CREA juga memprediksi bahwa batu bara dan gas akan mendominasi peningkatan kapasitas dan pembangkitan listrik selama 10 tahun ke depan. Usulan penghentian bertahap penggunaan batu bara dalam dokumen JETP CIPP tidak diadopsi dalam RUPTL ini. Myllyvirta menambahkan bahwa penambahan gas sebagai sumber energi berisiko menciptakan ketidakpastian pasokan dan biaya yang mahal, yang bertentangan dengan visi Presiden Prabowo tentang swasembada energi dan efisiensi ekonomi.
CREA memperingatkan bahwa pemerintah berisiko kehilangan peluang untuk mempercepat pengembangan energi terbarukan dan mencapai target iklim yang ambisius.

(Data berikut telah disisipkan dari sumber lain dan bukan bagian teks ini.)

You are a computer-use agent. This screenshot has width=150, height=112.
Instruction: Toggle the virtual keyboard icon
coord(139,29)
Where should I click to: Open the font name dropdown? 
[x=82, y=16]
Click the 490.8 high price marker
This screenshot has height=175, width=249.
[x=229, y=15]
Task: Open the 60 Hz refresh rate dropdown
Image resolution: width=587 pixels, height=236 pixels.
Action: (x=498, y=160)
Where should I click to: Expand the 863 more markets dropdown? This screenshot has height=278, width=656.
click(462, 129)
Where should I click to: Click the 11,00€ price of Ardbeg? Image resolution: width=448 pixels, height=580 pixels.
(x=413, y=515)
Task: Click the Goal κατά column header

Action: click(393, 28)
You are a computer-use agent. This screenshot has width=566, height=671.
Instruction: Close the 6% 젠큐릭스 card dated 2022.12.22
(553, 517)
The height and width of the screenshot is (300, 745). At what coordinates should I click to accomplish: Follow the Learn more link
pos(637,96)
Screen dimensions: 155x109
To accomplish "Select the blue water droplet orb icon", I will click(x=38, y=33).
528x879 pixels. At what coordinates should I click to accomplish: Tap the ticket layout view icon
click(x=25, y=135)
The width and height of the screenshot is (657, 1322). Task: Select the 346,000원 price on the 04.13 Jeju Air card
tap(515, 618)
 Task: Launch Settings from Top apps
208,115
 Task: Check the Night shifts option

Penambahan kapasitas bahan bakar fosil sebesar 16,6 GW dari tahun 2025 hingga 2029 dan penundaan peluncuran energi terbarukan sebesar 42,1 GW setelah tahun 2030 akan menghambat upaya pengurangan emisi dalam dekade mendatang.

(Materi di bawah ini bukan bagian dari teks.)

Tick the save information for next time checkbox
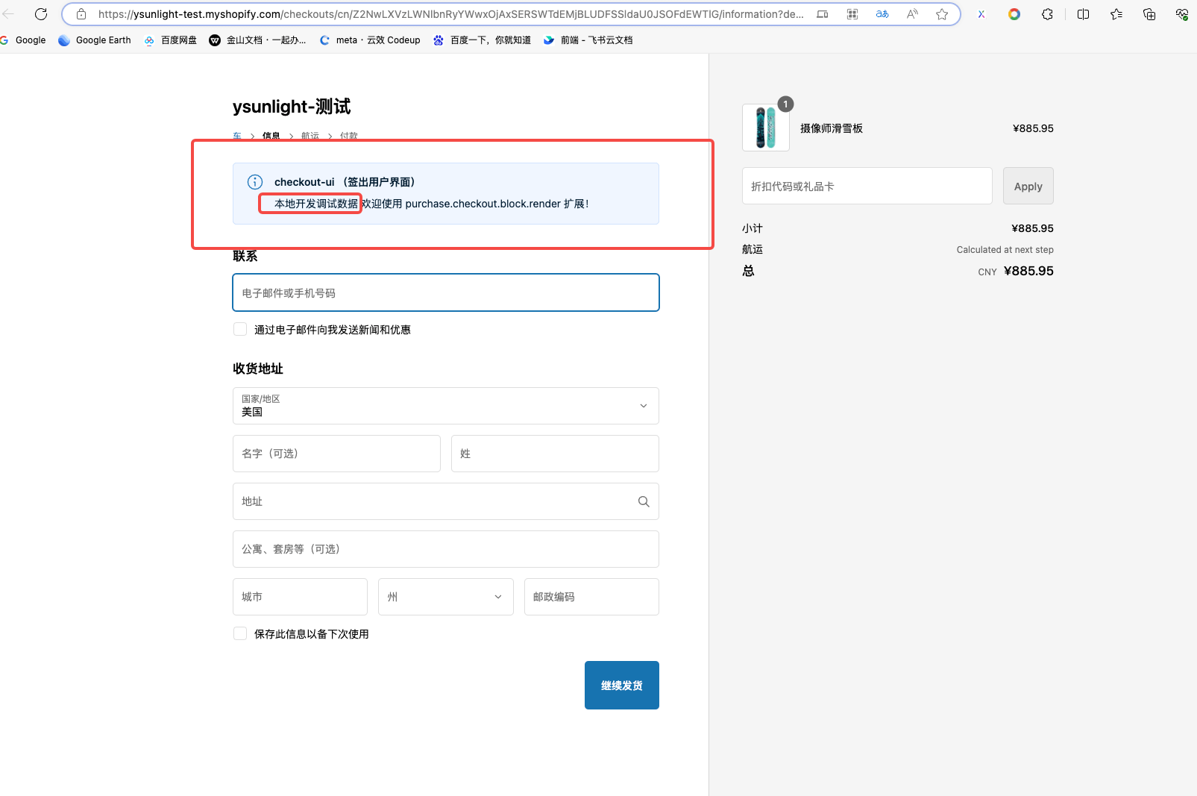 click(x=240, y=633)
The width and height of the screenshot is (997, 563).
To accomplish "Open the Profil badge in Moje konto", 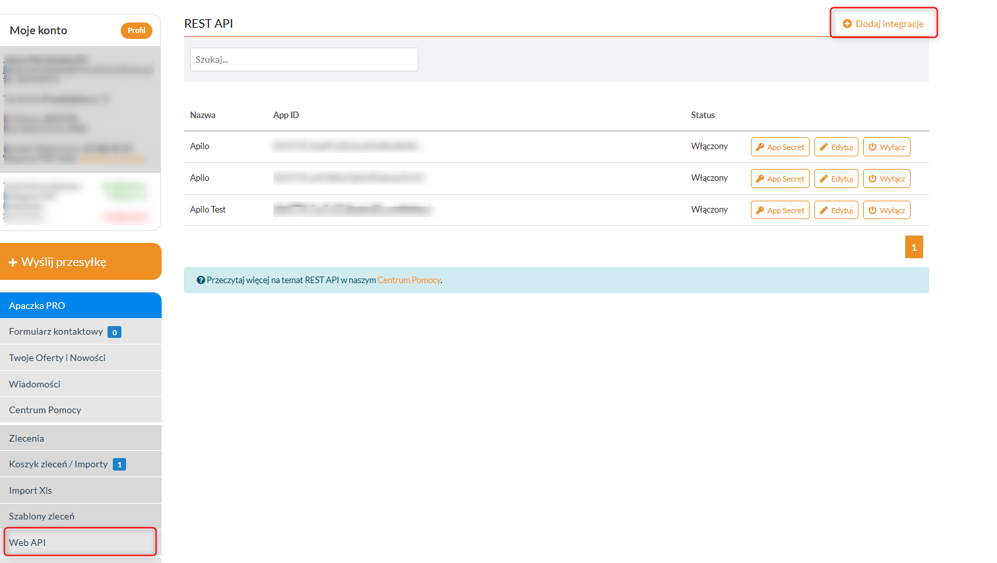I will (x=136, y=30).
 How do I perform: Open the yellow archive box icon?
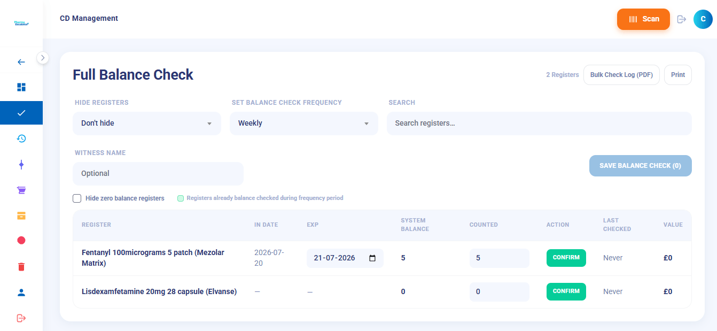(x=21, y=215)
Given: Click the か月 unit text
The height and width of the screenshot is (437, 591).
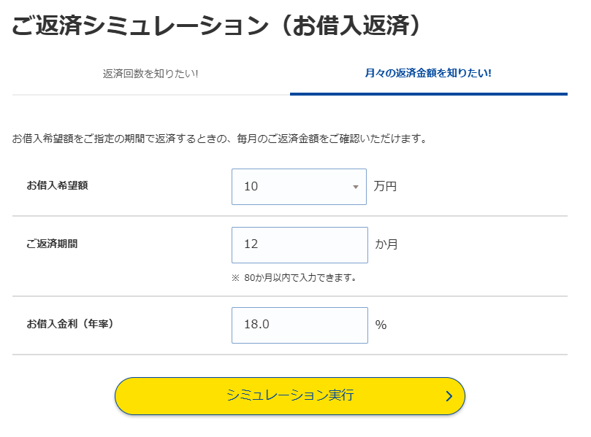Looking at the screenshot, I should (x=386, y=244).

CREA memperkirakan bahwa polusi udara dari pembangkit listrik tenaga batu bara akan menyebabkan 303.000 kematian dan biaya kesehatan sebesar 210 miliar dollar AS. Oleh karena itu, mereka merekomendasikan:
- Penghentian PLTU batu bara lebih cepat pada tahun 2040, sesuai dengan target 1,5 derajat celsius dalam Perjanjian Paris.
- Penyusunan peta jalan pensiun batu bara nasional yang mempertimbangkan dampak kesehatan dan beban ekonomi akibat ketergantungan pada batu bara.
- Peningkatan pengembangan energi terbarukan pada tahun 2025-2029 untuk menggantikan batu bara dan gas.
- Penerapan pemantauan ketat terhadap pelaksanaan proyek energi terbarukan, mengingat pentingnya akuntabilitas PLN terhadap komitmen yang tercantum dalam RUPTL.